Jed and Nate had tested Jed’s theory at home on his bedroom door. It took three attempts to get the thing to work at all. It took a frustrating five more attempts to get it to work perfectly. They knew that it did because Jed’s six-feet, two inch father had become their unwitting guinea-pig in their experiment. The volley of mild abuse directed at both boys was worth it to see their idea work so well. They high-fived one another after Jed’s dad had stomped back downstairs again then burst into giggly, excited laughter. The game was on!
It was a rule at Horatio Nelson Academy that all pupils must be in their seats and ready for class before their tutor arrived.

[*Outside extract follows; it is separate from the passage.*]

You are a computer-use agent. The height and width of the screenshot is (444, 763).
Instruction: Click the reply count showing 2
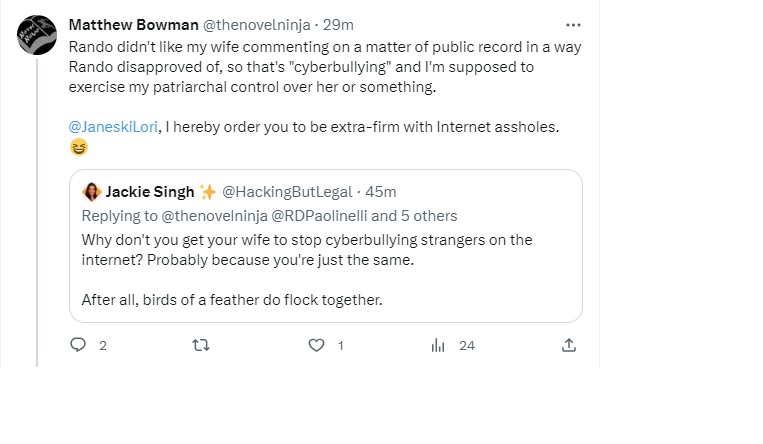click(103, 346)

That rule worked straight in to the mischievous hands of Jed and Nate. Swearing their class mates to complete silence they set their rig in place.
Barely able to sit still the two boys, along with their classmates, held their collective breaths as heavy measured footsteps approached the half-open door.
"Good morni….," the resonant voice of Stevenson Hopewell began, before a louder-than-expected ripping sound stopped him in mid-sentence. Unfortunately, as he was taking a forward step, his momentum propelled him in to the classroom. The door swung fully open, revealing to his class of teenagers his bald, shining pate. Behind him his toupee or wig hung suspended in mid-air as if by magic.
Closer inspection would have revealed several lines of clear nylon fishing line from which were suspended a round dozen small barbed fishing hooks. The line had been attached firmly to the doorframe on one side and the back of the door on the other with clear sticky-tape. The line had been left slack and looped over the classroom side of the door so that it was not visible from the outside.
Placed exactly six feet and one inch above the ground, an inch higher then Mister Hopewell’s height, as he had pushed the door open the slack in the line had been taken up, causing the fishing hooks to become entangled in the hairpiece he was wearing. His own forward momentum had provided the necessary force to remove the object from his head. The result had worked even better than the two boys had hoped for.
Nervous laughter rippled around the stunned classroom as Mister Hopewell patted his exposed head. His eyes drifted around the room, looking into those of everyone there until they alighted on the barely suppressed amusement on both Jed Burroughs’ and Nate Colliers’ faces. He grinned. A big, ‘you got me good’ grin, ‘but I’m still your teacher’ it said. Jed and Nate’s smiles faltered, just a little.
There were repercussions, of course. Were it not for the good nature and good humour of the victim of their prank, they could – and most certainly would – have been more severe. As it was a week’s suspension with a month’s further after-school detention for both boys was deemed sufficient for the ‘crime’ .
Upon their return to school a message was sent to them to attend Mister Hopewell’s classroom at lunchtime. The meeting was brief and to the point.
"What you did showed a good knowledge of scientific principles." he told the stunned teenagers. "I am more pleased to know that you have at least learned something of use from my lessons than I am pissed at you for embarrassing me."
Jed and Nate chose to not respond to this odd compliment. It had never happened to them before. Then again, neither had what came next.
"I have your measure now, boys. I have you in my sights. You threw down the gauntlet with that little prank. Well, you’ll be delighted to learn that I, Stevenson Hopewell, do not back away from a challenge." He grinned that disarming smile of his.
"Watch your backs, lads. I’m coming for you! Now, get out of here!" he told them before turning his back on the pair and returning to marking homework, chuckling to himself as he did so.